# stone inlay rings



## btboone (Jul 19, 2007)

Here's some new rings I did today.  They are reconstituted stone just like TruStone.  I'm pleased with the way they turned out.  I have a couple more that I still need to finish.  It looks like I might need to get more types from the manufacturer!


----------



## johnnycnc (Jul 19, 2007)

Awesome rings,Bruce.[8D]
I really like the green/blue veining one.
This concept would of course look way cool
in one of your special pens,too.


----------



## btboone (Jul 19, 2007)

I was thinking just that as I was sawing the blocks into slabs on the bandsaw.  Some of these would make awesome pens.


----------



## ashaw (Jul 19, 2007)

Bruce
Nice rings, your work is top notch.
It would be a great idea, Pen and Ring from same material.  By the way what is the name of the tan one.


----------



## btboone (Jul 19, 2007)

The tan one is called Leopard Skin Jasper.  Here's a link: http://www.rtresearch.net/blockpage3.htm
They have 3 pages of choices!


----------



## Milpaul (Jul 19, 2007)

Looks like the same selection as Craft Supplies.
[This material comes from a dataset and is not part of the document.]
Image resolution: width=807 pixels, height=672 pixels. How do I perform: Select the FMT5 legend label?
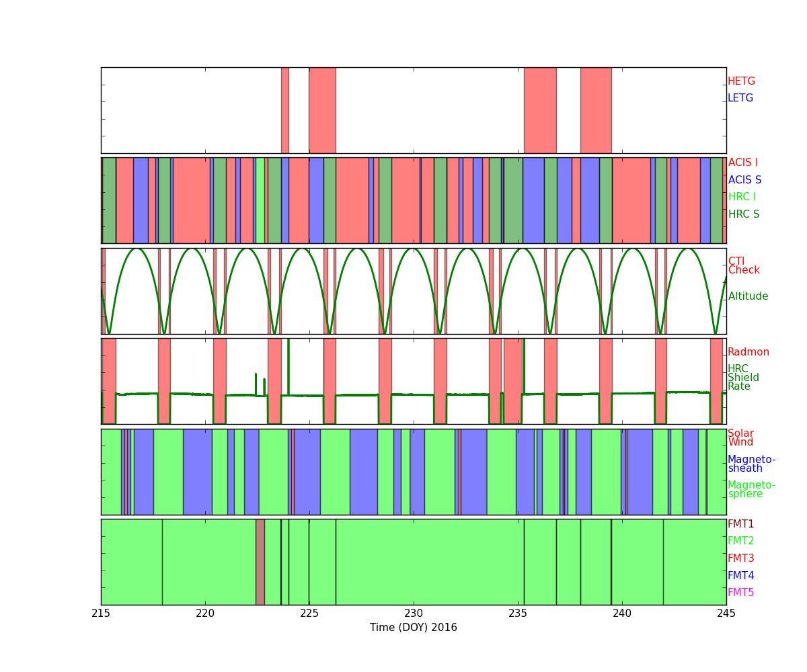tap(740, 593)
Do you know how the price compares with C.S. - approx. how many pen blanks per pound?


----------



## btboone (Jul 19, 2007)

The pieces come in big blocks, which is what I needed.  They are around 2.5" x 3" x 8" or so, but they vary a bit from there.  They sell it by the pound, at I believe $15 per pound.  One piece might be 3 to 5 pounds.  One piece might be around $75, but you could get around 12 blanks (or more if you can get extra halves out of the drop).


----------



## broitblat (Jul 20, 2007)

Bruce,  Your turn out great stuff as usual!

  -Barry


----------



## Woodlvr (Jul 20, 2007)

They look great Bruce.

Mike


----------



## alamocdc (Jul 20, 2007)

Very nice, Bruce!


----------



## gerryr (Jul 20, 2007)

I don't think I'll show that picture to my wife.  Beautiful work, Bruce.


----------



## papaturner (Jul 20, 2007)

You do excellent work/art my friend. A true craftsman......Perry


----------



## btboone (Jul 20, 2007)

Thanks guys.  Gerry, maybe she needs to see the pink coral or the turquoise then. []


----------



## Gary Max (Jul 20, 2007)

Gerry you have just saved yourself some money-- SWMBO just walked by one night and saw Bruse's rings---and now she owns one. []
Just pray your wife doesn't find his web site either.


----------



## micah (Jul 22, 2007)

Those are just awesome Bruce! Always impressed with your work!


----------